• Could you please explain which has been your government lockdown policy?

No lockdown in Sweden, recommendation for social distancing.

  • How has the hospital activity changed to adjust to the pandemic?

Mostly on the adult side, arrangement for extra ICU beds, elective procedures paused, increased staffing at pediatric ED adjusted to the need, however fewer patients than usual coming to pediatric ED.

  • And what about Paediatric activity? How has it been affected?

Elective procedures suspended e.g. no transplants now for no-vital indications (thalassemia)

  • Which has been the decisions about donation and transplant program at Lund University Hospital?

For a time period decision about the harvesting of back up marrow and not starting conditioning for HSCT until the frozen graft (stem cells) is shipped and stored at our blood bank, considering prioritizing of matched unrelated donors from Sweden and Germany first.

  • How paediatric transplant has been affected by these changes?

Not specifically affected – but we have relatively low numbers.

  • How have you managed the outpatient care for paediatric transplanted children?

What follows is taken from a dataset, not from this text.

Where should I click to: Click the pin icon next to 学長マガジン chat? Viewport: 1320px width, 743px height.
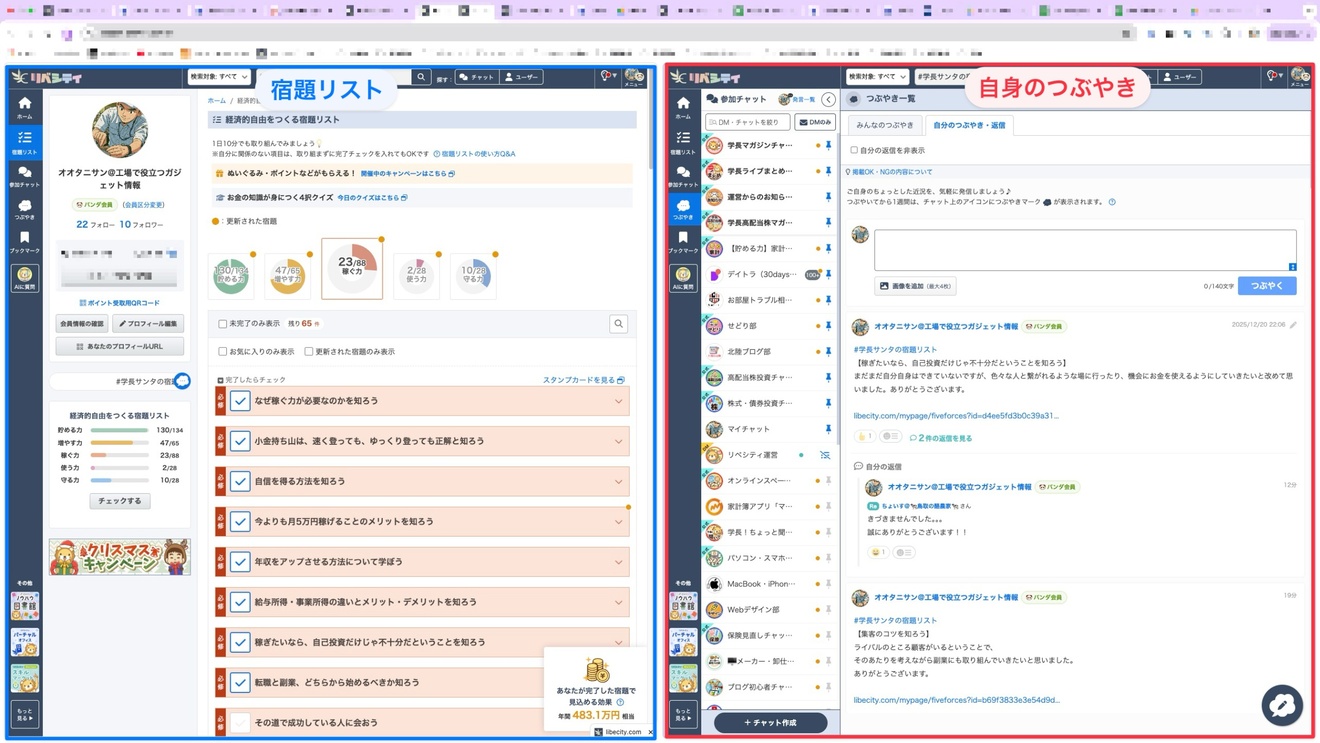pos(828,145)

As usual. Some communication/control visits via video.

  • In your opinion, what are the main issues that may arise in the short term due to these both in transplanted or waiting list children?

Obtaining the graft from COVID hard affected countries.

  • In your opinion, is there any special measure for these patients that should be put in place now that the healthcare activity has begun?

Healthcare activity in our department has not been suspended. No special activity for this group och children is necessary/planned. Transplants for no-vital indications will be planned after the summer.